Accumulation of threads when classifying many images

Hello!
I am running beanshell script to classify lots of relatively small images (8-bit, ~600x600px). After processing 5-6 of them ImageJ-linux64 dies with exception:
java.util.concurrent.ExecutionException: java.lang.OutOfMemoryError: unable to create new native thread
There is a free memory when it happens but if I monitor number of threads I get this:

while (true) do ps H | grep -c ImageJ-linux64; sleep 3; done
1 (no ImageJ yet)
24 (ImageJ started)
102 (classifier is loaded)
1798 (first image being classified)
3549 (second image being classified)
5200 (3rd)
7077 (4th)
8837 (5th)

and then it ImageJ dies on 6th image.
So I wonder if this accumulation of threads is supposed to happen. And how should I change my script to avoid exceptions. Beanshell script and command to execute it are below.
I would be really happy if someone can clarify this for me. Maybe, @iarganda, if you have time to look into this, since you are the creator and maintainer of this plugin. Thanks in advance!

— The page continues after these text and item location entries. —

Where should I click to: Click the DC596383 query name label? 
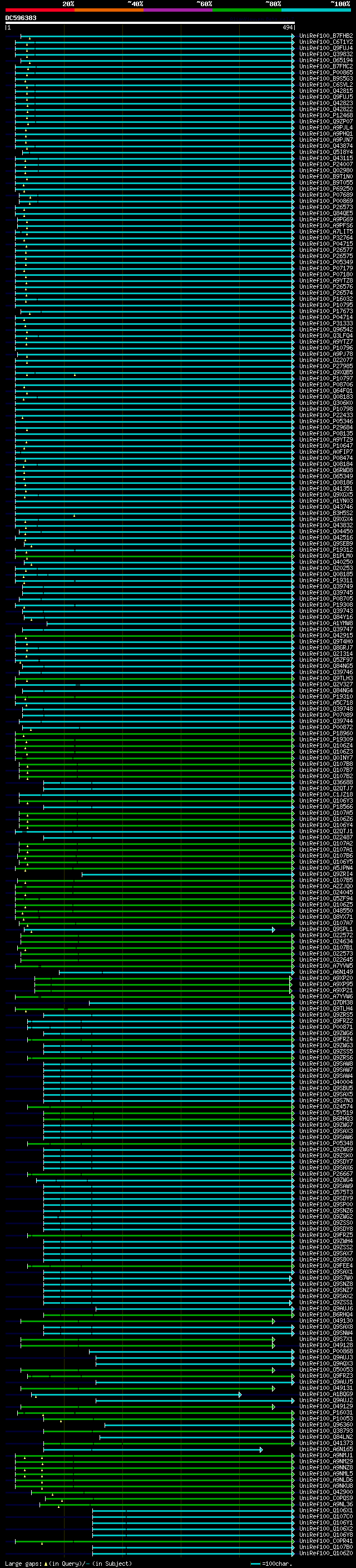[x=21, y=18]

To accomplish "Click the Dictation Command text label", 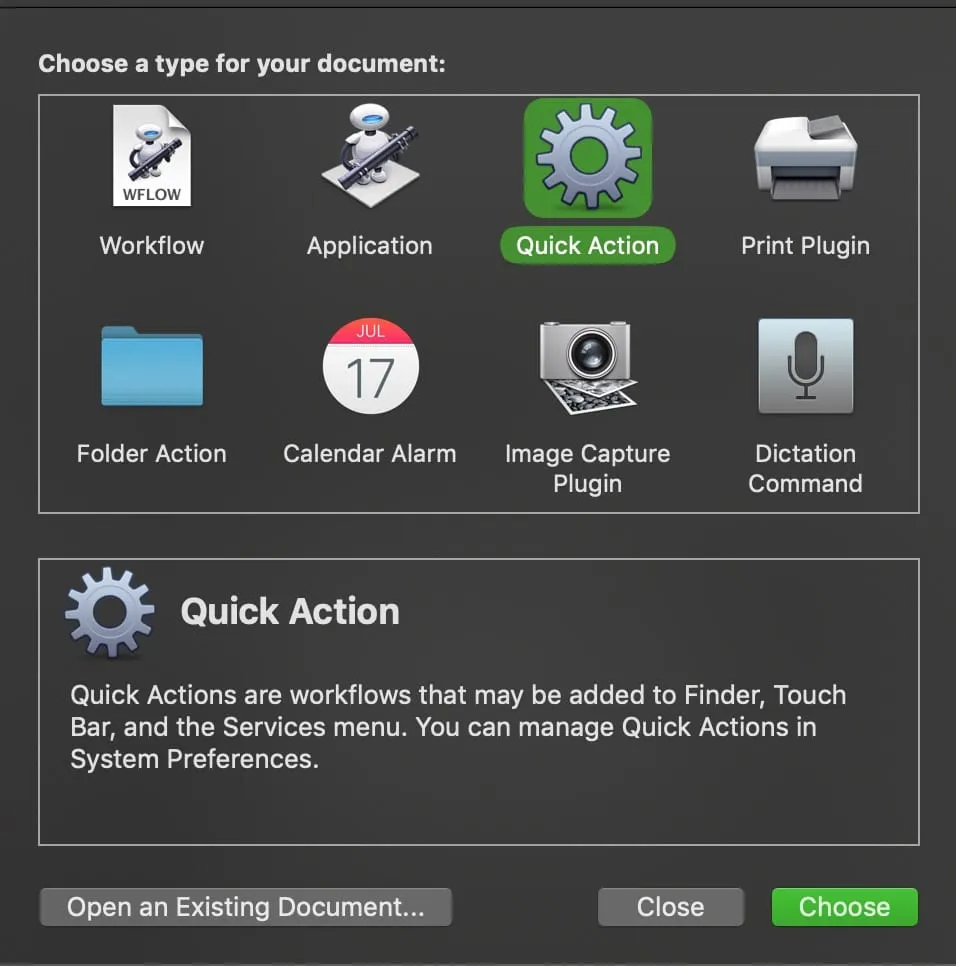I will click(x=805, y=468).
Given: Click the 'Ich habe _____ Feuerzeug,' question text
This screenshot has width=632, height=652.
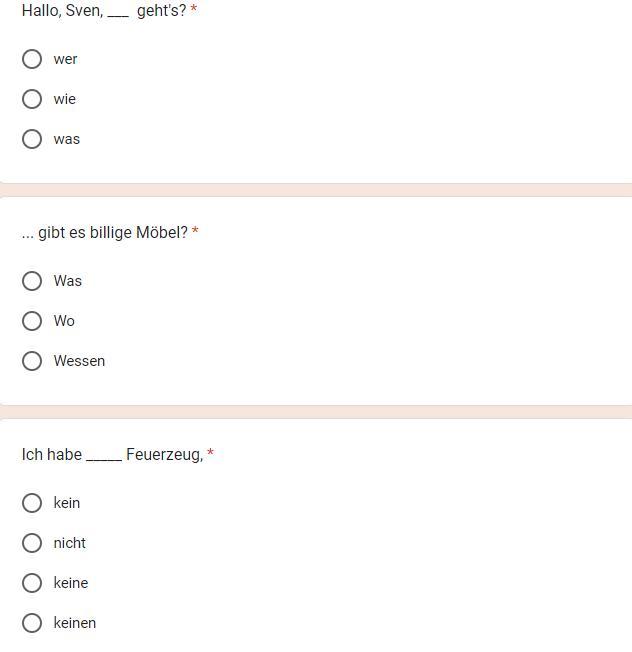Looking at the screenshot, I should tap(112, 455).
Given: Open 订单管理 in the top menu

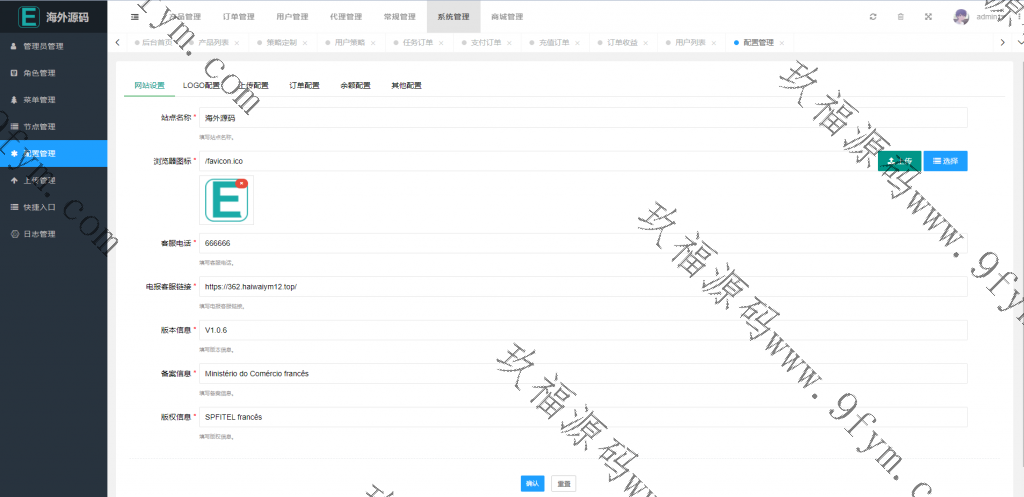Looking at the screenshot, I should coord(238,17).
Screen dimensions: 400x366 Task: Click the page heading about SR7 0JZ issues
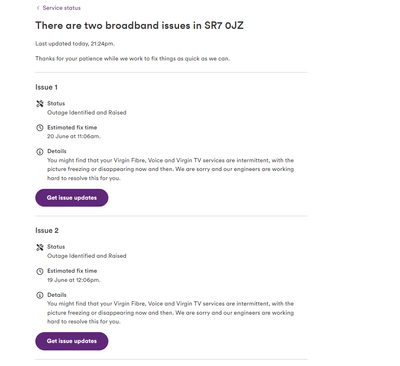tap(139, 26)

until ~/.local/Fiji.app/ImageJ-linux64 --allow-multiple --headless --ij2 --console --run /scratch/data/tmp.bsh ; do echo -e "\nRETRYING ON EXCEPTION\n"; done

inDir="/scratch/data/in/";
outDir="/scratch/data/out/";
modelPath = "/scratch/data/hbw-teaching.model"; 
import trainableSegmentation.WekaSegmentation;
import trainableSegmentation.utils.Utils;
import ij.io.FileSaver;
import ij.IJ;
import ij.ImagePlus;
inputDir = new File(inDir);
outputDir = new File(outDir);
segmentator = new WekaSegmentation();
segmentator.loadClassifier(modelPath);
listOfFiles = inputDir.listFiles();
Arrays.sort(listOfFiles);
for ( i = 0; i < listOfFiles.length; i++ ) {
	outputFile = outputDir.getPath() + File.separator + listOfFiles[ i ].getName() + "-segmented.tif";
	if( (listOfFiles[ i ].isFile()) && (!listOfFiles[ i ].getName().endsWith("-segmented.tif")) && (!new File(outputFile).exists()) ) {
		image = IJ.openImage( listOfFiles[i].getCanonicalPath() );
		if( image != null ) {
			try {
				result = segmentator.applyClassifier( image, 0, false );
				result.setLut( Utils.getGoldenAngleLUT() );
				new FileSaver( result ).saveAsTiff( outputFile );
				result = null;
			} catch (e) {
				System.exit(1);
			}
		}
		image = null;
		System.gc(); 
	}
}
segmentator = null;
if (Boolean.valueOf(System.getProperty("java.awt.headless")))
	System.exit(0);

It seems surprising to me too. After each classification the garbage collector is called, so it should get rid of the unused threads (I believe). Although not very elegant, can you try duplicating the call to System.gc()?

Hi and thanks for help.
So now instead of single System.gc(); line i tried:

System.gc();
Thread.sleep(3000);
System.gc();

and it still doesn’t clean its threads and dies as before

Hi,
an update - I ran it on a new PC with 64GB of RAM, and it throws exception as before, so it’s not a memory issue for sure. OS is Ubuntu 18.04.01. Output of ulimit -a:

core file size          (blocks, -c) 0
data seg size           (kbytes, -d) unlimited
scheduling priority             (-e) 0
file size               (blocks, -f) unlimited
pending signals                 (-i) 256729
max locked memory       (kbytes, -l) 16384
max memory size         (kbytes, -m) unlimited
open files                      (-n) 1024
pipe size            (512 bytes, -p) 8
POSIX message queues     (bytes, -q) 819200
real-time priority              (-r) 0
stack size              (kbytes, -s) 8192
cpu time               (seconds, -t) unlimited
max user processes              (-u) 256729
virtual memory          (kbytes, -v) unlimited
file locks                      (-x) unlimited

I’d be very happy if someone can figure what causes this exception

@iarganda, since I have to fix it whatever it takes I’m bumping this post again - the threads which did not terminate are called “pool-n-thread-m” where n=1…222 and m=1…8 (due to 8-core CPU I guess), .isAlive()==true, .getState()=="WAITING". I tried to call .interrupt() and .stop() for each of them, but it of course didn’t work.
This might be something related not to Weka, but to Ubuntu-specific HotSpot JVM issues. I could terminate the script after processing 3-4 images before it throws the exception, but maybe it’s due to some bug, so would be nice to figure out what’s going on instead of using dirty workarounds.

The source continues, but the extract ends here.